┌──
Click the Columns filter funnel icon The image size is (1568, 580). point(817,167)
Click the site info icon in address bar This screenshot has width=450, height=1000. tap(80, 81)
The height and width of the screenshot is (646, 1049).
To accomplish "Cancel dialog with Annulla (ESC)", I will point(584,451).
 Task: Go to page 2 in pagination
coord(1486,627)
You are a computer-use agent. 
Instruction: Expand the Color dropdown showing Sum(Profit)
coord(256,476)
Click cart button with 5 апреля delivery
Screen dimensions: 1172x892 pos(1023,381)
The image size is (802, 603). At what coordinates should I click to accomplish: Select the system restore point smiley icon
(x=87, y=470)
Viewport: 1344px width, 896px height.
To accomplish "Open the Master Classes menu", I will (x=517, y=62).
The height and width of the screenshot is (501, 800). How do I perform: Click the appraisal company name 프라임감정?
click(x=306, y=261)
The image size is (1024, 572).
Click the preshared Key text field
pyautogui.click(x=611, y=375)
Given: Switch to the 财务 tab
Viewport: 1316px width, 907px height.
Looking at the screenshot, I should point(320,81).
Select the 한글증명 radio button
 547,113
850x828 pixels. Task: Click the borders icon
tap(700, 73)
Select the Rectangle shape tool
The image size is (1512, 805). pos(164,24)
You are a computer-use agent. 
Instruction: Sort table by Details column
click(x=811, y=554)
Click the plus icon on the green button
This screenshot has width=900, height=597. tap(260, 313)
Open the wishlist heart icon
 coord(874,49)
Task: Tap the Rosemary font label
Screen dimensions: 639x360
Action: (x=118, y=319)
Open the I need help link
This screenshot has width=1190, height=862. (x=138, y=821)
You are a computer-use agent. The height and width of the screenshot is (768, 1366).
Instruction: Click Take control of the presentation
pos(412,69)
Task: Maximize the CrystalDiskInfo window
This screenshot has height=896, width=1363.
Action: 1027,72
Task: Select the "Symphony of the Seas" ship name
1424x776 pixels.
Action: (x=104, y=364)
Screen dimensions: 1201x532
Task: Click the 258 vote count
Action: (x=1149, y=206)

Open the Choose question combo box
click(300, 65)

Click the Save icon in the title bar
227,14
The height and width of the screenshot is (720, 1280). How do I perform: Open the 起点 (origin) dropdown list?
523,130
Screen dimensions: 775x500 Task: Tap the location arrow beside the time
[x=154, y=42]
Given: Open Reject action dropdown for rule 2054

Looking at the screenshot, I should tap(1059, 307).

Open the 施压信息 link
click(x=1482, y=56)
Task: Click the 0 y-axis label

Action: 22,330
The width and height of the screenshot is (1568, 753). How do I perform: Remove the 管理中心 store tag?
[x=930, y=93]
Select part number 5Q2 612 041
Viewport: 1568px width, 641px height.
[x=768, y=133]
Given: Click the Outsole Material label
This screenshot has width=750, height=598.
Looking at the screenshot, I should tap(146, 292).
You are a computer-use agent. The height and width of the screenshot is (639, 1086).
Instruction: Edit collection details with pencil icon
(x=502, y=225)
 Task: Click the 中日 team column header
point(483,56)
└──
▶ **YOUR ASSIGNMENT**
State how many lines of the records above contain the word "agent", giving only that number.

▶ **EXERCISE SOLUTION**
4